Marlen Sitompul | Selasa, 14/07/2020 13:10 WIB
Anggota Komisi VII DPR dari Fraksi Demokrat, M Nasir
Jakarta, Jurnas.com - Direktur Ekskutif Oversight of Indonesia`s Democratic Policy Satyo Purwanto menilai sikap Muhammad Nasir sudah mencoreng muka Partai Demokrat. Hal itu terkait kemarahan Nasir dalam Rapat Dengar Pendapat (RDP) Komisi VII DPR RI bersama Holding Pertambangan BUMN, Selasa (30/6).
Satyo menjelaskan, Susilo Bambang Yudhoyono bersusah payah membangun
Partai Demokrat dan menjaga citra baiknya. Namun, kata Satyo, Nasir mencederai narasi yang dibangun SBY. Ulah Nasir di DPR sangat jauh dari citra baik yang dijaga
Partai Demokrat.
"Perilaku M. Nasir ketika RDP tidak mencerminkan
Partai Demokrat yang humble dan rasional seperti SBY membangun karakter
Partai Demokrat," kata Satyo dalam pesan singkatnya kepada awak media, Selasa (14/7).
Selain itu, ujar Satyo, kemarahan Nasir juga bertentangan dengan semangat Ketua Umum
Partai Demokrat Agus Harimurti Yudhoyono (AHY) untuk memodernisasi partai. AHY rutin melakukan komunikasi politik yang efektif ke semua pihak.

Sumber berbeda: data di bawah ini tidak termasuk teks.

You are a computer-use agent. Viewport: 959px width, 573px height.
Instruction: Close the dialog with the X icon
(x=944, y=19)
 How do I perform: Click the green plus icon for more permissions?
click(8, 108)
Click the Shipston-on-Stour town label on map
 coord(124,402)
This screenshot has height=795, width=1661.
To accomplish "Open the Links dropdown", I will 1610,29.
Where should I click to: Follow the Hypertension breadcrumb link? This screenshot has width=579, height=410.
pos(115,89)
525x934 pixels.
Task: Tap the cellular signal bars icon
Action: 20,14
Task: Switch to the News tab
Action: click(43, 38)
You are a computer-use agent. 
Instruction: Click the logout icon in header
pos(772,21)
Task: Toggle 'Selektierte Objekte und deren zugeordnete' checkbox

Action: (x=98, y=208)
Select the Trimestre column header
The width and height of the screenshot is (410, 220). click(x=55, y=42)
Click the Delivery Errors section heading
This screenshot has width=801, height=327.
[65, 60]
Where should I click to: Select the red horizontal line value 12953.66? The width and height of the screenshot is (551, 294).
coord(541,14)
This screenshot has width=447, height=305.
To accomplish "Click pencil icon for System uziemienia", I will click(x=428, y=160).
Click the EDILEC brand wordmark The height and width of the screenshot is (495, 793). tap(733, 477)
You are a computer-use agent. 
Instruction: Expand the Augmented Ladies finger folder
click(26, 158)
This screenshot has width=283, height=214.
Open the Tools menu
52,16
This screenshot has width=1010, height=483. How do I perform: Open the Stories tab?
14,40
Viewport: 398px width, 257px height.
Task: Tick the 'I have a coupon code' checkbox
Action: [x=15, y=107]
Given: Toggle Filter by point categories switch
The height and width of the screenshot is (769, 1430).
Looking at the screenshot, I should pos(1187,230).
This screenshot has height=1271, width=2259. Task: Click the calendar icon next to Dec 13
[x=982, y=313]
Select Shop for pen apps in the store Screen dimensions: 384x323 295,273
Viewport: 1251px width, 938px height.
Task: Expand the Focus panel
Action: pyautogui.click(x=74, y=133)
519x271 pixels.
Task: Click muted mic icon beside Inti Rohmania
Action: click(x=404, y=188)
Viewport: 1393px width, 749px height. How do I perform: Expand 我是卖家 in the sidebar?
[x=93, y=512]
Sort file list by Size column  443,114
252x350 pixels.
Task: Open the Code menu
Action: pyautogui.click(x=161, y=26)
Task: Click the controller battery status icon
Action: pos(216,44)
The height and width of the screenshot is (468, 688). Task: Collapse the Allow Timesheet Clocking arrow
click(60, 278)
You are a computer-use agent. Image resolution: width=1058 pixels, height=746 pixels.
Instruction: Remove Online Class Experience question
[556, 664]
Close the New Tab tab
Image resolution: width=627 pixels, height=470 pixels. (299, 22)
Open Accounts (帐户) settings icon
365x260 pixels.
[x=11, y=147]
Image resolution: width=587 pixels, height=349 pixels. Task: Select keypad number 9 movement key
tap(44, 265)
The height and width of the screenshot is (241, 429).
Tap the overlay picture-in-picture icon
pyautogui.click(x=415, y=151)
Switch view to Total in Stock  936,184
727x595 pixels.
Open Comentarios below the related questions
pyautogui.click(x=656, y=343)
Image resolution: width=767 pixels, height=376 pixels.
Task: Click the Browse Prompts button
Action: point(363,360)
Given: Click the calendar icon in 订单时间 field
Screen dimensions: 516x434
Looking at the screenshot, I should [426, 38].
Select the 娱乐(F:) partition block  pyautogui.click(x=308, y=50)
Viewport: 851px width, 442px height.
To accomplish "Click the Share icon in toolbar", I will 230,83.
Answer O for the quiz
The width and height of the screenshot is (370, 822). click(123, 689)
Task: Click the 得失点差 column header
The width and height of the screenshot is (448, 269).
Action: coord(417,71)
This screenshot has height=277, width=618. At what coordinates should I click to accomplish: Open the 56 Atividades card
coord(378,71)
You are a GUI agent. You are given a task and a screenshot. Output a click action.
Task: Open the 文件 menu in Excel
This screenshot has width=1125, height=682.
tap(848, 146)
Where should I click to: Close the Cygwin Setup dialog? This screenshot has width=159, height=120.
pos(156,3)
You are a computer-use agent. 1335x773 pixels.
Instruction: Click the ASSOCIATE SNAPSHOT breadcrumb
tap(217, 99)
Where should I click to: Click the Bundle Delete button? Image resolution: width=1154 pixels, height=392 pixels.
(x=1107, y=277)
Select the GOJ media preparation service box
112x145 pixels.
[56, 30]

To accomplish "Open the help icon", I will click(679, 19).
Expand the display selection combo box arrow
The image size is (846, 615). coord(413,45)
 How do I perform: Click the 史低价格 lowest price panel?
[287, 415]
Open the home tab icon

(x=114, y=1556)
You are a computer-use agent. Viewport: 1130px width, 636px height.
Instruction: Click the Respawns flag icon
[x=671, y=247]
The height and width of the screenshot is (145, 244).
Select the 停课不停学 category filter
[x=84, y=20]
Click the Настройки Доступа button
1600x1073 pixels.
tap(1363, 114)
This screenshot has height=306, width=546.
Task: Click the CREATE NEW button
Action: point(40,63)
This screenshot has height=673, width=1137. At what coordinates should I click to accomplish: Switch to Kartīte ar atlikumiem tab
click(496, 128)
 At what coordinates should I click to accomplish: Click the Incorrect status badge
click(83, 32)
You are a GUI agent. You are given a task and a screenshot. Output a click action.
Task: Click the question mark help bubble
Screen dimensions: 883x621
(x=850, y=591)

Namun, kata dia, kemarahan Nasir menghancurkan kerja politik AHY menjadikan Demokrat sebagai smart party.
"M. Nasir ini akan jadi beban historis," beber eks Sekjen Pro Demokrasi itu.
Sementara itu, Pengamat politik Emrus Sihombing mengkritik keras sikap anggota DPR
RI Muhammad Nasir dalam RDP Komisi VII bersama Holding Pertambangan BUMN, Selasa kemarin.
Menurut Emrus, tindakan Nasir dalam rapat itu tidak beradab dan bertentangan dengan nilai Pancasila. Pasalnya, Nasir menujukkan kemarahan dalam rapat tersebut.
"Saya kira sebagai anggota dewan tidak perlu marah-marah. Kalau pun ada yang marah di negara lain, tidak perlu ditiru. Kita, kan, negara beradap. Coba lihat Pancasila sebagai dasar negara adalah kemanusiaan yang adil dan beradab. Apakah marah itu beradab," kata Emrus saat dihubungi, Selasa (7/5).
Selain marah-marah saat rapat di DPR, Nasir juga dikenal kontroversial karena ulahnya. Nasir pernah diperiksa Komisi Pemberantasan Korupsi atas kasus dugaan suap dan gratifikasi yang menjerat anggota Komisi VI DPR Fraksi Golkar Bowo Sidik Pangarso.
Nasir diperiksa KPK pada Senin (1/7/2019), dan tim penyidik KPK menggeledah ruang kerjanya pada 4 Mei 2019.
Bowo Sidik diperkirakan menerima suap sebanyak tujuh kali dengan total senilai Rp 8 miliar dari PT. Humpuss Transportasi Kimia (PT. HTK).
Juru Bicara KPK Ali Fikri memastikan akan menindaklanjuti kasus dugaan suap yang menjerat politikus Partai Golkar Bowo Sidik Pangarso dari rekannya Politikus
Partai Demokrat M Nasir. Ali Fikri mengatakan, hingga saat ini penyidik masih menyelidiki dugaan gratifikasi
M Nasir kepada Bowo Sidik.Menurutnya, jika bukti-bukti sudah dianggap cukup, tentu KPK akan menindaklanjuti.
Pada Januari 2020, Nasir secara terang-terangan meminta jatah corporate social responsibility atau CSR kepada PT Pertamina (Persero). Permintaan itu disampaikan Nasir dalam Rapat Dengar Pendapat (RDP) yang digelar
Komisi VII DPR RI, Rabu (29/1/2020). Hal itu disampaikan menjelang rapat ditutup.